Cars today are infinitely more capable than cars of even 20 years ago, thanks to computer design. However, cars look more alike than they have ever looked, thanks to computer design. That is, I think, one of the appeals of collector cars — the fact they don’t look like every other car that was on the road at the time, even if some of the designs were dubious in terms of aesthetics, particularly in instrument-panel designs. (Speedometers with thermometer-style indicators or vertically-rolling numbers come to mind.)

Many of these collector cars, particularly the more powerful cars, serve as a demonstration of what American free enterprise can do, even with federal government regulations, pressures from rising oil prices, and those nags who can’t grasp why someone might need more horsepower than the nag thinks you need.

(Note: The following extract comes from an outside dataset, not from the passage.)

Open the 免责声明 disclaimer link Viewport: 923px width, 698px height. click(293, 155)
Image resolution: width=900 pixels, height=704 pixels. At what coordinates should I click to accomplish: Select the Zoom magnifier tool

The other obvious reason for the appeal of collector cars is that cars of your youth remind you of, well, your youth. A driver’s license represents transportation freedom. Most people remotely interested in cars remember the cars they wanted, but couldn’t afford, as young adults. Some collector cars remind us of our younger days when we had enough disposable income to put gas in the car and take out our girlfriends.

Through one of the car magazines I subscribe to, I am entered in a contest whose grand prize is a General Motors LS3 small block V-8, rated at 430 horsepower, and a Tremec six-speed manual transmission. If I win, I’ll have to get a vehicle for the engine and transmission.